═══ Dataset rows ═══
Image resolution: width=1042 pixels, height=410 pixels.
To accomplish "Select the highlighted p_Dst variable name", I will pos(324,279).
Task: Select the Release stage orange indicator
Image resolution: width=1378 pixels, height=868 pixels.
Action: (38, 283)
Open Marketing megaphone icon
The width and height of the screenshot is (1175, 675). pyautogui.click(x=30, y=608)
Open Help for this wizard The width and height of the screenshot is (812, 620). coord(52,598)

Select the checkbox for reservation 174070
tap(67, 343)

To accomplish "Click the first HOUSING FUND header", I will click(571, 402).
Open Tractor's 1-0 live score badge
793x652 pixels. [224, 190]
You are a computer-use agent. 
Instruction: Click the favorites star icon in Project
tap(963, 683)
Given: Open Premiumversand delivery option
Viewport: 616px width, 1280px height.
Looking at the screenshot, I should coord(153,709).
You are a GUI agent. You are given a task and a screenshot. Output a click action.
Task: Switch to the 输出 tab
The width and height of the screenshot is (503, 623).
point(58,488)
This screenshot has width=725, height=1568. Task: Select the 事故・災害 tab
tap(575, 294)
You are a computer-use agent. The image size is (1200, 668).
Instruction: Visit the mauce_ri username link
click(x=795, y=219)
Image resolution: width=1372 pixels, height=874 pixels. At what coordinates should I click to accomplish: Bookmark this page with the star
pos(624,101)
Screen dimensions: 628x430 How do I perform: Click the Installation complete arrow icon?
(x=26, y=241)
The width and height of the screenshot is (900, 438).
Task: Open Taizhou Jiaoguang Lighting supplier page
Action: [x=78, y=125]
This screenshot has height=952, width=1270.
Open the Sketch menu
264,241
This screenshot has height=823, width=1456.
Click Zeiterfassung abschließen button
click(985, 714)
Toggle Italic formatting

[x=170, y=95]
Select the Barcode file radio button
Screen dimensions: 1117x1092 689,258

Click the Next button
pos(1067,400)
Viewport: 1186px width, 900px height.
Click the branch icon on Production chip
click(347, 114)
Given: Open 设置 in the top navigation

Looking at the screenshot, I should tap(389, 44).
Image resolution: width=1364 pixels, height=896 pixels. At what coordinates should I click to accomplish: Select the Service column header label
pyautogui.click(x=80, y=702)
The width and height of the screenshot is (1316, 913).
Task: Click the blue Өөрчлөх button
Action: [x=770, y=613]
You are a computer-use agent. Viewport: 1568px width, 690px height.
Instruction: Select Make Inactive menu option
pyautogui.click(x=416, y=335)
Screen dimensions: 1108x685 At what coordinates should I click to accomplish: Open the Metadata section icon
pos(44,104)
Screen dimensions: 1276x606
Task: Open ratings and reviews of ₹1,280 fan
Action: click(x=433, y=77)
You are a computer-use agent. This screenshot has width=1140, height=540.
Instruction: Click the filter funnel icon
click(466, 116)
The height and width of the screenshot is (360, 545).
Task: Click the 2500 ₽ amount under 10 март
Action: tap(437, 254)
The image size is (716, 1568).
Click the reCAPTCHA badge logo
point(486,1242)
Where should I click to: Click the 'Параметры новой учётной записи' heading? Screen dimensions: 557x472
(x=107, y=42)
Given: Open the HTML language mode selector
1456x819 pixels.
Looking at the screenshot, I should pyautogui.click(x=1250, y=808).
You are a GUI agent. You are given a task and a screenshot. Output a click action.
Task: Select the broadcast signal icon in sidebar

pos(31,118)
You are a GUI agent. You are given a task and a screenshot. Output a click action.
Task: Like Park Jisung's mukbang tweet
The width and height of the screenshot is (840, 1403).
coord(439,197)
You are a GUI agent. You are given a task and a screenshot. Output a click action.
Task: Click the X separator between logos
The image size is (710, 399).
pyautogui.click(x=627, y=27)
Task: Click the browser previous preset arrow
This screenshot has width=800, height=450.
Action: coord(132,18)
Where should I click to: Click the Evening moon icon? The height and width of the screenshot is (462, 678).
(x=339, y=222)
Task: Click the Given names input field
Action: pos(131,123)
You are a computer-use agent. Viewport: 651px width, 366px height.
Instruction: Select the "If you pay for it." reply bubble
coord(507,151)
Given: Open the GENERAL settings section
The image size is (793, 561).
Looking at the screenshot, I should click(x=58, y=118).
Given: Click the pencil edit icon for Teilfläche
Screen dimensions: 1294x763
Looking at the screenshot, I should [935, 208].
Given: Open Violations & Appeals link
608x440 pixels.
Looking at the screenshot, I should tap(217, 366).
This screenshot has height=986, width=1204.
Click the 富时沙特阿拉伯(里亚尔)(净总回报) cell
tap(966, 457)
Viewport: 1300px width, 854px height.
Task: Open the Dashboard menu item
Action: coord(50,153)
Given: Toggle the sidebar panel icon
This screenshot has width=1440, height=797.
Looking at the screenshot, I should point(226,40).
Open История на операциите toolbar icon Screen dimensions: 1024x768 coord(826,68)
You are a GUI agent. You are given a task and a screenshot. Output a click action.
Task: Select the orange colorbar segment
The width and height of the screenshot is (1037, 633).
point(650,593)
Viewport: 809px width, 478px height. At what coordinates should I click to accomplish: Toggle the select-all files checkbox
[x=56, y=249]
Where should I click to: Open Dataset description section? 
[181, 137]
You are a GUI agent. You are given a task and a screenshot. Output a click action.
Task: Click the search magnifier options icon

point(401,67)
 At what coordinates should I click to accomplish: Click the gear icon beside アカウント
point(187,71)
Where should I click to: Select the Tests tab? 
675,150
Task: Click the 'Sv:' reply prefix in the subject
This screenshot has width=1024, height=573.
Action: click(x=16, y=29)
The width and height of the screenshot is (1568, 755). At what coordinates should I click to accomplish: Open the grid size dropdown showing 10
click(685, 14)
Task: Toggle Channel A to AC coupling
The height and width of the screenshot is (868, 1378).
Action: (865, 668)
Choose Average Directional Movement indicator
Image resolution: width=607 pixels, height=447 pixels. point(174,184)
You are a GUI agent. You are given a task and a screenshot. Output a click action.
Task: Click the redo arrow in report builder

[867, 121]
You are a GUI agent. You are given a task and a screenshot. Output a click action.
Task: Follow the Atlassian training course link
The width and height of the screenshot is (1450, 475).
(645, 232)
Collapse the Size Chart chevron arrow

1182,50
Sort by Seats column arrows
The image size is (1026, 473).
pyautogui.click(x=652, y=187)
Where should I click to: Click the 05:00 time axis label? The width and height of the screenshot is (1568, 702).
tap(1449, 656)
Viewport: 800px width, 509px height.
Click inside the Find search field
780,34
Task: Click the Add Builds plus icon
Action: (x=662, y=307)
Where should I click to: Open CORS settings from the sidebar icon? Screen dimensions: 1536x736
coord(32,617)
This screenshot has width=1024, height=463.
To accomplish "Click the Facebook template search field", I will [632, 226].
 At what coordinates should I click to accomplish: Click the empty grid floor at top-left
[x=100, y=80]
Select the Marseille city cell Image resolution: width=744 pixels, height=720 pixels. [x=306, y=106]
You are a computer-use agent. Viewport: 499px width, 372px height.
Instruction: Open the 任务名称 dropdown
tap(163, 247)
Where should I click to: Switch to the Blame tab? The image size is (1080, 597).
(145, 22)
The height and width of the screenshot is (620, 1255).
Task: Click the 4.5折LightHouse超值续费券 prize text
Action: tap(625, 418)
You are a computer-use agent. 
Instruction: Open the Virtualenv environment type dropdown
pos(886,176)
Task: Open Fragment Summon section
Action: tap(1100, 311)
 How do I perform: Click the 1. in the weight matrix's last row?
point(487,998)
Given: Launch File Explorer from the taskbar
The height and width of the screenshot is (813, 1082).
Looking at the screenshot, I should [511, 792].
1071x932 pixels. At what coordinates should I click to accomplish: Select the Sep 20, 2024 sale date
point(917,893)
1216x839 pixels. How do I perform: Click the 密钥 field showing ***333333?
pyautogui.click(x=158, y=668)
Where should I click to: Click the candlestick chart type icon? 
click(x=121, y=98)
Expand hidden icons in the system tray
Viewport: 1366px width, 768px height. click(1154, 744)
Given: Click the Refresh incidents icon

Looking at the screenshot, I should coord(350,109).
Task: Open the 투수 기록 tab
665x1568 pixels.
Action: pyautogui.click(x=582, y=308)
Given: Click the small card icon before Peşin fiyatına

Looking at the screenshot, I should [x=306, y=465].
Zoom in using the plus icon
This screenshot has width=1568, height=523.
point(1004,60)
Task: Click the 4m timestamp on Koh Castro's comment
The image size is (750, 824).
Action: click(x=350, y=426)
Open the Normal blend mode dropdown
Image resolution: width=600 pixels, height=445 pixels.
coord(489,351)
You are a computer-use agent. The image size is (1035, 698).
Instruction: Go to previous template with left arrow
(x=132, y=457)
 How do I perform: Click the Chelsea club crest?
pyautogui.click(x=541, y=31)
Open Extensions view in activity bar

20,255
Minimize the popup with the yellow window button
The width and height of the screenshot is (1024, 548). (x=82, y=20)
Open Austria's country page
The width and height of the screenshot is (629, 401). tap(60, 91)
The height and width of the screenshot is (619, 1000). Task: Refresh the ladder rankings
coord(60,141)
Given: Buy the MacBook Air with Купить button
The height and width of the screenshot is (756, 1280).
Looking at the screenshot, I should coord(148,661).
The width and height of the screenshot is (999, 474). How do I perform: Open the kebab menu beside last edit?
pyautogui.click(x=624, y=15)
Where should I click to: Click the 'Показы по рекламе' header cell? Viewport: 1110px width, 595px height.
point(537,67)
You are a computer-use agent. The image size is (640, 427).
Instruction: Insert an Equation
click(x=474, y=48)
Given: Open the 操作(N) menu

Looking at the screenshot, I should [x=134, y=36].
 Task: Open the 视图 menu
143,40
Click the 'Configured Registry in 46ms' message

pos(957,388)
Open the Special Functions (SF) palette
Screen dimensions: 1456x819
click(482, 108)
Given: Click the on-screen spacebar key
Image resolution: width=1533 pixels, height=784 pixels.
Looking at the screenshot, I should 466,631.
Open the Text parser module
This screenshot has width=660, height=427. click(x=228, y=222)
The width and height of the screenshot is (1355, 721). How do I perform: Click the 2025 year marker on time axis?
═══
Problem statement:
Rewrite the items from the first line through the line containing "Action: (38, 283)", replacing "Image resolution" with "Screenshot size" and leaving everything else unchanged.

Response to the exercise:
Screenshot size: width=1042 pixels, height=410 pixels.
To accomplish "Select the highlighted p_Dst variable name", I will pos(324,279).
Task: Select the Release stage orange indicator
Screenshot size: width=1378 pixels, height=868 pixels.
Action: (38, 283)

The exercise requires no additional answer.